Конечно же, если подвести итог моей жизни теперь, когда она кончена, что в ней было, кроме четверых моих детей? Их лица, их повадки, их смех, но и первый плач, и первые слова, и обиды, и гримасы, и изъяны, и те минуты, когда я, выведенная из себя, их ненавидела, — так много всего…
«ОЙ, ВЕЙЗ МИР! ЧТО СО МНОЙ?» — закричала я, и акушерка, огромная, и бледная, и мокрая от пота, как будто сама рожала, сказала мне, смеясь: «Ты рожаешь, дочь моя! Как миллионы женщин до тебя!» Я кричала много часов кряду, а потом вдруг боль унялась, и от другого пронзительного крика у меня чуть не лопнули уши, и акушерка показала мне маленького лилового головастика, подняв его над головой, как боевой трофей. Головастик надрывался криком, морща свое крошечное личико. Мне сказали, что это мой сын. Я не поверила: как? Ребенок? Мой сын? Головастик открыл свои голубые глазки— и тотчас признал меня.
Сначала я ничего не умела и не знала, как с ним обращаться. Женщины — соседки, старшие сестры, подруги — научили меня кормить младенца, и пеленать его, и любить. Настал день, когда Эли мне улыбнулся. Он больше не походил на головастика.

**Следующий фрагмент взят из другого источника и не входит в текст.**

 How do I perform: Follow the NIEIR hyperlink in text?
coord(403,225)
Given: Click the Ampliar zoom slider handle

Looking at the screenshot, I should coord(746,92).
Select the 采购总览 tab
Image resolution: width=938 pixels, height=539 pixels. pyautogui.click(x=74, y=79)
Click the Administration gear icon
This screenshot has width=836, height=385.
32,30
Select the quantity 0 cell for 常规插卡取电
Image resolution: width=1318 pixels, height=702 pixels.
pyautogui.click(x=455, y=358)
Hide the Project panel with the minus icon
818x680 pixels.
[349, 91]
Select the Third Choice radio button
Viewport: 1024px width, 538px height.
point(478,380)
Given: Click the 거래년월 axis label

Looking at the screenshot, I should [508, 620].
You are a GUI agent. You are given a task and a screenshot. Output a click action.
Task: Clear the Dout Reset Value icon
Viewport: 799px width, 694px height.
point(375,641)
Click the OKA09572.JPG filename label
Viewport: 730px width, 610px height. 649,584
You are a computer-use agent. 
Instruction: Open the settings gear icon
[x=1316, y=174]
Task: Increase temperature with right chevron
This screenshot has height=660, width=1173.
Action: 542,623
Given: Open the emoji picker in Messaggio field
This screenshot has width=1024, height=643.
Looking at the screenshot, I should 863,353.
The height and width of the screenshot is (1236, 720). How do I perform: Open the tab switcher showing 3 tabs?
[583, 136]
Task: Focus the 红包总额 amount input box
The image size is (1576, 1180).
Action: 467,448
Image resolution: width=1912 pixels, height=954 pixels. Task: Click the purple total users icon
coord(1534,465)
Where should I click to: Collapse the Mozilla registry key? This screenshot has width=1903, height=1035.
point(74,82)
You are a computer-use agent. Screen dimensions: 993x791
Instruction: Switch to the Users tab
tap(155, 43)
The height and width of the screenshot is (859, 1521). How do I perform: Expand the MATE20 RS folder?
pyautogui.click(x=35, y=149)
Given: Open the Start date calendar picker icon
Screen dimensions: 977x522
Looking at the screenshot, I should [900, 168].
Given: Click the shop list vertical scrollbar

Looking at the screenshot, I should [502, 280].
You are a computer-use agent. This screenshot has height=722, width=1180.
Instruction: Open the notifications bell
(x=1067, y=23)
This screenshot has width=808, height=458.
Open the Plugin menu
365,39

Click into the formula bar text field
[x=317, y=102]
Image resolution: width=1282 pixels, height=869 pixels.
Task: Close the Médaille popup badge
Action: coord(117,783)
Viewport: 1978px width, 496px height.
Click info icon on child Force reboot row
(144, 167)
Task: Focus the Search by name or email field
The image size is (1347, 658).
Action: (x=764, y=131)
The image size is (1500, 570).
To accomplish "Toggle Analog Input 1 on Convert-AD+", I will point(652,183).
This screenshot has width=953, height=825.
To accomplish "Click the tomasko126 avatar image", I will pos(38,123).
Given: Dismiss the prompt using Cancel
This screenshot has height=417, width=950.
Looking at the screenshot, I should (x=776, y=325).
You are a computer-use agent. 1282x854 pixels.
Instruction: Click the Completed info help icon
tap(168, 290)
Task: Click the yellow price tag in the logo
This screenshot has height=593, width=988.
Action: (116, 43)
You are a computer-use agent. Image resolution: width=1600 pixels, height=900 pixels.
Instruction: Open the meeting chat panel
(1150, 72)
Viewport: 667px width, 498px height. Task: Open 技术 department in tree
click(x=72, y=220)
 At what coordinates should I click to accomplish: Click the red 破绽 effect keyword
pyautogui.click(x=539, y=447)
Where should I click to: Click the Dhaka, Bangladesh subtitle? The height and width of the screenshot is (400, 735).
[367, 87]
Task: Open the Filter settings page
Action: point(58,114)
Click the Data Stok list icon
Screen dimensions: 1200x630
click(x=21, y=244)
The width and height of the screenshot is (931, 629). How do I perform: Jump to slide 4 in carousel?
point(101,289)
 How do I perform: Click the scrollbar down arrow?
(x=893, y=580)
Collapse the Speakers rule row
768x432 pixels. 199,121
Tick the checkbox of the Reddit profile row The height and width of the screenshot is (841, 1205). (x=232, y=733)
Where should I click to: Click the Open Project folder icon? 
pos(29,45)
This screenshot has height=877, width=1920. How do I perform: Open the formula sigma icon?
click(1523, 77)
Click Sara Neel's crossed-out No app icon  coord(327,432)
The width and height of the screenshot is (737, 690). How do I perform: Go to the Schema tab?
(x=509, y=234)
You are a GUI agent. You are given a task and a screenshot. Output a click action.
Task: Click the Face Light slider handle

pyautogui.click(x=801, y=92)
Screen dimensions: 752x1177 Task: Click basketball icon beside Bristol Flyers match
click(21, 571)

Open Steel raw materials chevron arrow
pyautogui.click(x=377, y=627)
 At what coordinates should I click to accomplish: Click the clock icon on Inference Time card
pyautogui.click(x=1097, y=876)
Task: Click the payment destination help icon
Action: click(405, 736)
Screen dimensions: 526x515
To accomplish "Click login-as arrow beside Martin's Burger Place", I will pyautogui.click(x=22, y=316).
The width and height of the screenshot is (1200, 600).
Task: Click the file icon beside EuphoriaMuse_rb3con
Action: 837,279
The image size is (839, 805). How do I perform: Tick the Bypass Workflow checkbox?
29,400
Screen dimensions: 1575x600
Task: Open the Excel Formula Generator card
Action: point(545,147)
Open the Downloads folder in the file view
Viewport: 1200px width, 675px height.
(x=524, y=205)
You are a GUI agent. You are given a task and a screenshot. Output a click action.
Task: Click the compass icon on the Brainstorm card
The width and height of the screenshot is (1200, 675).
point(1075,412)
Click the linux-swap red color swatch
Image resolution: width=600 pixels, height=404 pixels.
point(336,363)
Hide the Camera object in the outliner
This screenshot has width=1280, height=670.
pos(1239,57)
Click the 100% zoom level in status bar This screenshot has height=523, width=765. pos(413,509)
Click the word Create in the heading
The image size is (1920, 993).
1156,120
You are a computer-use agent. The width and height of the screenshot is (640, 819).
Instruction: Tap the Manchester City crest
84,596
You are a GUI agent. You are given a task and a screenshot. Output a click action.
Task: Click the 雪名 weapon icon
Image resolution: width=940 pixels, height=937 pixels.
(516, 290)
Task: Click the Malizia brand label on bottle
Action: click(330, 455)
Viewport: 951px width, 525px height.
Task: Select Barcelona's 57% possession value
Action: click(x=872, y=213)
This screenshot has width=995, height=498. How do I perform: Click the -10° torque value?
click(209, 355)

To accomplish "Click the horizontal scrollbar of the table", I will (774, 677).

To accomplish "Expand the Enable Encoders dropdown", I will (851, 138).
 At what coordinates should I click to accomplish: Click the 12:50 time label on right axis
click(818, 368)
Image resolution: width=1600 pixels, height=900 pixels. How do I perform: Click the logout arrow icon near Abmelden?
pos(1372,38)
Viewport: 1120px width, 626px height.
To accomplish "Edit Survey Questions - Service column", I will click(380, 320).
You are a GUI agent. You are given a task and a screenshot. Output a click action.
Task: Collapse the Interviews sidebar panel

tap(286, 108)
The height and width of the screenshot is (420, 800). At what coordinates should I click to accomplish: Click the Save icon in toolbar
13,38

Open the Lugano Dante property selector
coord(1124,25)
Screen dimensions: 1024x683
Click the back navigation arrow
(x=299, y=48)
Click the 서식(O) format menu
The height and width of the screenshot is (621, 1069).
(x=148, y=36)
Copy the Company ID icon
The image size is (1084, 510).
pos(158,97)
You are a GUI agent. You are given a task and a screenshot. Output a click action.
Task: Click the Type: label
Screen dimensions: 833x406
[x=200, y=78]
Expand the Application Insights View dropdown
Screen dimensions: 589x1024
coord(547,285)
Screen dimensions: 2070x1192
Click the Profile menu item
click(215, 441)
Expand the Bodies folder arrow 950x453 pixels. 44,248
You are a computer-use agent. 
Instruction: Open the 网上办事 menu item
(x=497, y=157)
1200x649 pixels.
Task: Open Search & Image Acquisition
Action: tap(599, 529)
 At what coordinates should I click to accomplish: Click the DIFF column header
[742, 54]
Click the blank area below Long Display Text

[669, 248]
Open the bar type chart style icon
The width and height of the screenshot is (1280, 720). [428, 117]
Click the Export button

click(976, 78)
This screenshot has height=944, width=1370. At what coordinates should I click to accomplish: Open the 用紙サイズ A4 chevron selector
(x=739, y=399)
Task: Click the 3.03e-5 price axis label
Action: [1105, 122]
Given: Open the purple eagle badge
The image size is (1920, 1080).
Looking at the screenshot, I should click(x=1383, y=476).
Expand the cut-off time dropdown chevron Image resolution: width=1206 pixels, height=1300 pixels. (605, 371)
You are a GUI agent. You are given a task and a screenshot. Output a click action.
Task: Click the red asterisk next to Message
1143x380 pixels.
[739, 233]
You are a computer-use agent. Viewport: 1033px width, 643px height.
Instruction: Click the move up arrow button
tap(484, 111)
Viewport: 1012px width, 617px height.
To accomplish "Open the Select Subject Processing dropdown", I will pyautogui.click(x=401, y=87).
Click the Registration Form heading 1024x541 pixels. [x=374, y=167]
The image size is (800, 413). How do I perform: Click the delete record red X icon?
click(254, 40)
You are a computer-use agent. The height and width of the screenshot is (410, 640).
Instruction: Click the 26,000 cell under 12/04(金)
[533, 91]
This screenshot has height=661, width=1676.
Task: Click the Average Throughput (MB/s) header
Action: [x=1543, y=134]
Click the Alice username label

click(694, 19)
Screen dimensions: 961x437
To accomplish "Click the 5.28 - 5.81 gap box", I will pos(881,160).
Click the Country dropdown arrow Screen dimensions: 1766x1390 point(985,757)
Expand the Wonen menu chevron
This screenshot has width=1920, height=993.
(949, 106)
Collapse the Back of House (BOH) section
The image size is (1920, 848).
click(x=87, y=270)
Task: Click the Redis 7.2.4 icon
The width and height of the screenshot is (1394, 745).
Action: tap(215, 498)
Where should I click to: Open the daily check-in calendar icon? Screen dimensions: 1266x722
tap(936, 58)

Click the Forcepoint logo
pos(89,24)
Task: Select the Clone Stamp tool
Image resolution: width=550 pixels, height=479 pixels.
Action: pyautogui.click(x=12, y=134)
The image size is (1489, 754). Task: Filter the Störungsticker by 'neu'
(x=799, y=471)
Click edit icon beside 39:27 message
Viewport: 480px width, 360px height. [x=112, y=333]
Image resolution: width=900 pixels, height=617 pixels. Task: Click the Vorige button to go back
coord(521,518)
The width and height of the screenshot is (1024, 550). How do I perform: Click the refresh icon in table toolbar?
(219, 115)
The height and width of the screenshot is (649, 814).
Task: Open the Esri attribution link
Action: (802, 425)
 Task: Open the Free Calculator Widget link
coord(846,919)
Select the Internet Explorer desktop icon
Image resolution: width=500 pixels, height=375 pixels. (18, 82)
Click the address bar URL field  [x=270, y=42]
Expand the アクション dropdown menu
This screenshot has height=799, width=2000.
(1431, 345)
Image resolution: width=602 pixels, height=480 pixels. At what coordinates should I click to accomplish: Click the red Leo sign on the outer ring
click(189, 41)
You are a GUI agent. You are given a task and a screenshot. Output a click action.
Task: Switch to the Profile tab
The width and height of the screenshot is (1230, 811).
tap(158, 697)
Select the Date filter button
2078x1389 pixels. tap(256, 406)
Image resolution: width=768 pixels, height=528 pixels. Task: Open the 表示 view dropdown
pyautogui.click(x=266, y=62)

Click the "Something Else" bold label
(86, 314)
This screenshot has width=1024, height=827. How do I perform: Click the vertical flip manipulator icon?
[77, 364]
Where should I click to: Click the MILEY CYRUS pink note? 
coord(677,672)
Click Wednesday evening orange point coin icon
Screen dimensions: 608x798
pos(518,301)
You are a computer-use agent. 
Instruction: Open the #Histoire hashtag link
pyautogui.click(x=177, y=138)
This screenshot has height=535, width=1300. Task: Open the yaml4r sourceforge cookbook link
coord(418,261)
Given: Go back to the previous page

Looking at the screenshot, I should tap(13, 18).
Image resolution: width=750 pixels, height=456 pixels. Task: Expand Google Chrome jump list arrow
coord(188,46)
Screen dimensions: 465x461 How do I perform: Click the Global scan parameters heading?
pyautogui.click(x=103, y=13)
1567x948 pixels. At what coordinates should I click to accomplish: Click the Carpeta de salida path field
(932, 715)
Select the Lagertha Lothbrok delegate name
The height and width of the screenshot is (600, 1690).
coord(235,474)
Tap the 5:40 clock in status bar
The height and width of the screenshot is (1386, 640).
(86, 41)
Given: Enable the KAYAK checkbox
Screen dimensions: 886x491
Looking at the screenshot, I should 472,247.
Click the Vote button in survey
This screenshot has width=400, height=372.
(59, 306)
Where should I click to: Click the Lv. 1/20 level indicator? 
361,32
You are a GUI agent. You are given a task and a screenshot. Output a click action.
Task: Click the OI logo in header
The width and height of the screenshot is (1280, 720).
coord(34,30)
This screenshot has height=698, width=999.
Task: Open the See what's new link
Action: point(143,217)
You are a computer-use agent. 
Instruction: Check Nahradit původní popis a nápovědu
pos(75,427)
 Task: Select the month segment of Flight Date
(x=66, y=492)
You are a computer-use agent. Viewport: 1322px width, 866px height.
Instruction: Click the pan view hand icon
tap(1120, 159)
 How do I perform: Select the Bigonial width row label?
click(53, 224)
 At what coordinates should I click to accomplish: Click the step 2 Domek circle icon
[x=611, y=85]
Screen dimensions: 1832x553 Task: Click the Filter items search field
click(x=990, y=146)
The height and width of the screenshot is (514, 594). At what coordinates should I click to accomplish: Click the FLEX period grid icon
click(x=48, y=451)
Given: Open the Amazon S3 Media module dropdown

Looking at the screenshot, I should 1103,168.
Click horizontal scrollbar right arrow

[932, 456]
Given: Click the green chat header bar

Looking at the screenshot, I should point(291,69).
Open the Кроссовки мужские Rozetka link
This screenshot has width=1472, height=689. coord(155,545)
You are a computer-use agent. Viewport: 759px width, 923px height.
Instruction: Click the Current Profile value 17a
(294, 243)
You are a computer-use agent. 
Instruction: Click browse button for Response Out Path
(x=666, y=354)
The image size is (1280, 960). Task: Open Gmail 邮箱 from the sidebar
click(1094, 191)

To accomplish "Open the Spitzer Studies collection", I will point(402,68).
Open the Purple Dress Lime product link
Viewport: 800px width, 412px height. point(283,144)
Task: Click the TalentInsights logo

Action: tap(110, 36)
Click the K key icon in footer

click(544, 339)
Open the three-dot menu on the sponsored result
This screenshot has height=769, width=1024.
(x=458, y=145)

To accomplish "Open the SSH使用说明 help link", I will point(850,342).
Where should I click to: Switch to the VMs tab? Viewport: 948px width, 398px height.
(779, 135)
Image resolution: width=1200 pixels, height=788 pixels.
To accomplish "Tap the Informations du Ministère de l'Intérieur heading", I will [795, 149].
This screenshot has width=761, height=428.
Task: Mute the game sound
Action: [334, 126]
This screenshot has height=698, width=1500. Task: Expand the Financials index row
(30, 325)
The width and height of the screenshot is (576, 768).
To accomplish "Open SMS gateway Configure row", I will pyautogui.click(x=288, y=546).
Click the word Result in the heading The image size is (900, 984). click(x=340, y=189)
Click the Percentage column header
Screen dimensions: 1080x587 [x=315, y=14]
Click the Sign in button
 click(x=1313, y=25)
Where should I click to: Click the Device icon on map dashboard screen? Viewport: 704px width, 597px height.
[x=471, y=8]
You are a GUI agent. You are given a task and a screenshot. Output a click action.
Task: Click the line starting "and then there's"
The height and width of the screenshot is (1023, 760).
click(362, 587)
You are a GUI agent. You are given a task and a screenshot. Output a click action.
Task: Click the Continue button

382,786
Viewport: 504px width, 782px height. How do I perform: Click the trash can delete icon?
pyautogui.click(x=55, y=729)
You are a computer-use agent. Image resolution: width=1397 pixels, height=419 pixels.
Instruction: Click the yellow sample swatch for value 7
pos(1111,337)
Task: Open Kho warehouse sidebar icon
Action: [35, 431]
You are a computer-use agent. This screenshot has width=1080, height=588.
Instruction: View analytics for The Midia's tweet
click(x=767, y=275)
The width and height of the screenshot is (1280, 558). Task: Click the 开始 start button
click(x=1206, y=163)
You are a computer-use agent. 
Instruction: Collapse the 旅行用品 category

Мой муж качал ребенка, порой даже делал ему «козу» и подкидывал к потолку. Я была счастлива, что он такой заботливый отец. Потом я стала кое-что замечать. Тетешкая младенца, Залман повторял всегда одни и те же звуки: «Бо-бу-бу-би-гу» (эти же звуки он потом произносил и следующим детям). Подбрасывал ребенка к потолку непременно четыре раза — не три и не пять, нет, никогда: четыре. Стоило Залману поиграть с Эли десять минут, как ему надоедало и он возвращался к своим книгам.
Залман Рабинович не любил детей. Он всего лишь подражал другим отцам.
Эли, даже младенцем, отлично это понимал. Когда отец играл с ним, он не смеялся. Он всматривался в него внимательными, недоверчивыми глазами. Дочки — те не сразу смекнули, что отец не любит их, что он никого не любит, что он вообще не способен любить. Нет, они, конечно, ощущали в нем холодок, но это было лишь смутное чувство, глубоко запрятанное в их детских головках, чувство, которое позже вышло наружу, и потрясло их, и ошеломило, когда мой муж оставил нас и принялся пить во всех окрестных кабаках.
Все соседские мальчишки стали тогда задирать моих детей — я выбегала на улицу, кричала на сорванцов, ругалась с их мамашами, — а единственный, кто ничему не удивлялся, — Эли. В Эли не было ни грана наивности.
Эли родился с коленками, вывернутыми вовнутрь. Ножки у него были такие тоненькие, что я умилялась до слез. Слезы эти я прятала.
Эли всегда сортировал пищу, прежде чем ее съесть. Откладывал картошку на одну сторону тарелки, овощи на другую, а посередине мясо (когда оно у нас бывало). Потом делал границы между ними, прямые, как проспекты. И только тогда принимался за еду, аккуратно поддерживая порядок на тарелке: после каждого глотка он подправлял и подравнивал ее географию, пока границы вновь не становились совершенно прямыми.